__Given text__
* BEGIN *
Real Themis brand mark: src/assets/themisLogo.png
Verdict engine art: src/assets/themisVerdictEngine.png
HTML verdict report art: src/assets/themisReport.png
Background art used by the report: src/assets/themisBg.png

Adopt In Another Repo

Use the AI Quickstart above as the canonical install/generate/test flow. Replace <source-root> with the repo's actual source tree such as src or app. Generated files land under __themis__/tests by default. TypeScript-generated tests are emitted as strict-typecheckable artifacts and self-reference Themis globals so downstream TS projects do not need a special types override just to compile generated output. TypeScript-generated suites use import syntax so downstream ESLint and ESM-style rules do not flag Themis output as legacy require(...) code.

If another repo wants its agents to reliably choose Themis, put the framework choice directly in that repo's agent instructions instead of assuming agents will infer it from package metadata alone.

For a copy-paste downstream setup guide, see docs/agents-adoption.md.

For a ready-to-copy downstream agent rules file, see templates/AGENTS.themis.md.

Generate the next-gen HTML report:

npx themis test --reporter html

Use the AI-agent payload:

npx themis test --agent

Stay in a local rerun loop while editing:

npx themis test --watch --isolation in-process --cache --reporter next

Incrementally migrate existing Jest/Vitest suites:

npx themis migrate jest
npx themis migrate vitest
npx themis migrate jest --rewrite-imports
npx themis migrate vitest --rewrite-imports
npx themis migrate jest --rewrite-imports --convert
npx themis migrate vitest --rewrite-imports --convert
npx themis test

Code Scan

Themis can scan your JS/TS source tree and generate deterministic unit-layer tests for exported modules, React components, React hooks, Next app components, Next route handlers, generic route handlers, and Node services:

npx themis generate src
npx themis test

Generated files land under __themis__/tests by default. Each generated test:

checks the scanned export names when Themis can resolve them exactly
asserts the normalized runtime export contract directly in generated source
adds scenario adapters for React components/hooks, Next app/router files, route handlers, and service functions when Themis can infer or read useful inputs
captures React interaction and hook state-transition contracts when event handlers or stateful methods are available
asserts DOM-state and behavioral flow contracts directly for generated React and Next component adapters
emits async behavioral flow contracts for generated React and Next component adapters when flow plans are inferred or hinted, including richer inferred input/submit/loading/success paths for common async forms
supports provider-driven DOM flow contracts for empty, disabled, retry, error, and recovery states with attribute- and role-aware assertions
fails with a regeneration hint when the source drifts after the scan

Themis also supports per-file generation hints with sidecars like src/components/Button.themis.json so humans and agents can provide props, component flows, args, route requests, and route context. When those sidecars do not exist yet, --write-hints can scaffold them automatically from the current source analysis.
* END *
__Information supplied__
* BEGIN *
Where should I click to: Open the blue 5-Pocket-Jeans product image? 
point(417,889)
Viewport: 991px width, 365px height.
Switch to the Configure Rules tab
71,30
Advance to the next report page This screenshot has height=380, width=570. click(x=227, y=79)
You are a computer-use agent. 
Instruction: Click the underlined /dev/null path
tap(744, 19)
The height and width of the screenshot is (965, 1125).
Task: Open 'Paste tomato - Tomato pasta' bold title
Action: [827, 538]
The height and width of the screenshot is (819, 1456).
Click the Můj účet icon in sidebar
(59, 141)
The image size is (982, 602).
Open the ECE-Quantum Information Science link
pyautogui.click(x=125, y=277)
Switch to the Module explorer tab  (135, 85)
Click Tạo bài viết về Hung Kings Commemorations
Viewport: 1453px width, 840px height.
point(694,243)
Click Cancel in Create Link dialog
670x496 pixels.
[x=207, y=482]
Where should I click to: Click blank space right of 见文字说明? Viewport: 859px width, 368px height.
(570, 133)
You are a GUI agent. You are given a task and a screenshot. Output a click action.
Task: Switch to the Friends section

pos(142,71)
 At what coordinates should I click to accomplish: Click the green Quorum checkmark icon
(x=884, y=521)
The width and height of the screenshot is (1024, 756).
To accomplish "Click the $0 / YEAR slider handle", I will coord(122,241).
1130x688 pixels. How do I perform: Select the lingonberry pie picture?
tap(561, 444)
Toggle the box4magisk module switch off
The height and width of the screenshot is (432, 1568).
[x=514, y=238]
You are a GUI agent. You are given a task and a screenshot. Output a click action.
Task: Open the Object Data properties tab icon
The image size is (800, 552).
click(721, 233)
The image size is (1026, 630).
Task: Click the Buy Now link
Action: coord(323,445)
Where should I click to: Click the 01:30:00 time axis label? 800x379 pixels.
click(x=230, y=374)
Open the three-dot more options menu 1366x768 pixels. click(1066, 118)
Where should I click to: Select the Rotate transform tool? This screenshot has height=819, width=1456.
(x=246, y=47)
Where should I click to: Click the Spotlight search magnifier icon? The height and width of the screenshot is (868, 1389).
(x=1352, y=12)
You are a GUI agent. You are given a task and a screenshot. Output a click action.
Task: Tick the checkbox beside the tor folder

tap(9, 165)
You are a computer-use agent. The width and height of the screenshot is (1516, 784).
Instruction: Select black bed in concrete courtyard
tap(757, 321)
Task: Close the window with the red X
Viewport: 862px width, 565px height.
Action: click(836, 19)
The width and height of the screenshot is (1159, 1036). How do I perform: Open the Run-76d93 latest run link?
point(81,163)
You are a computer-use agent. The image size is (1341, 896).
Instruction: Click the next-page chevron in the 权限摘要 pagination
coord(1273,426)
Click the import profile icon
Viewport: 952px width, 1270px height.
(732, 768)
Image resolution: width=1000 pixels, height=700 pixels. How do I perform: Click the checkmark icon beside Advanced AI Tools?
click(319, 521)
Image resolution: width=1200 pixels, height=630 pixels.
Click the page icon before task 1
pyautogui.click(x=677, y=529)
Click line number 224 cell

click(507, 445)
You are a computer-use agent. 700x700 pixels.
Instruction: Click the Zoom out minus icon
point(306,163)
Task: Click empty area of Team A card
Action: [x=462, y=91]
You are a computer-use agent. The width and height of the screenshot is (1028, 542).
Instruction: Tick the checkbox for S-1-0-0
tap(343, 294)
* END *
__What you need to do__
- A) According to the Themis documentation excerpt, for which kinds of code can the code scan generate deterministic unit-layer tests? List every kind it names.
- B) Write the passage that follows the final sentence of the Themis documentation excerpt.

__The results__
- A)
- Exported modules
- React components
- React hooks
- Next app components
- Next route handlers
- Generic route handlers
- Node services

- B)
This is the core alternative to snapshot-driven testing: generated and hand-written tests assert normalized contracts in readable source, so diffs stay reviewable and updates stay intentional.

For repo-wide generation defaults, add themis.generate.js or themis.generate.cjs at the project root. Providers in that file can match source paths, supply shared props/args/flow plans, register runtime mocks for generated UI scenarios, and wrap generated component renders so generated DOM contracts run inside the same provider shells humans use in app tests. Providers can also declare preset wrapper metadata for router, Next navigation, auth/session shells, React Query, Zustand, and Redux-style app state patterns, including route history/state, query status, auth permissions, and store selector/action metadata.

For CI and agent loops, Themis can also enforce generation quality instead of only writing files. Strict runs emit a structured backlog, fail on unresolved scan debt, and hand back exact remediation commands.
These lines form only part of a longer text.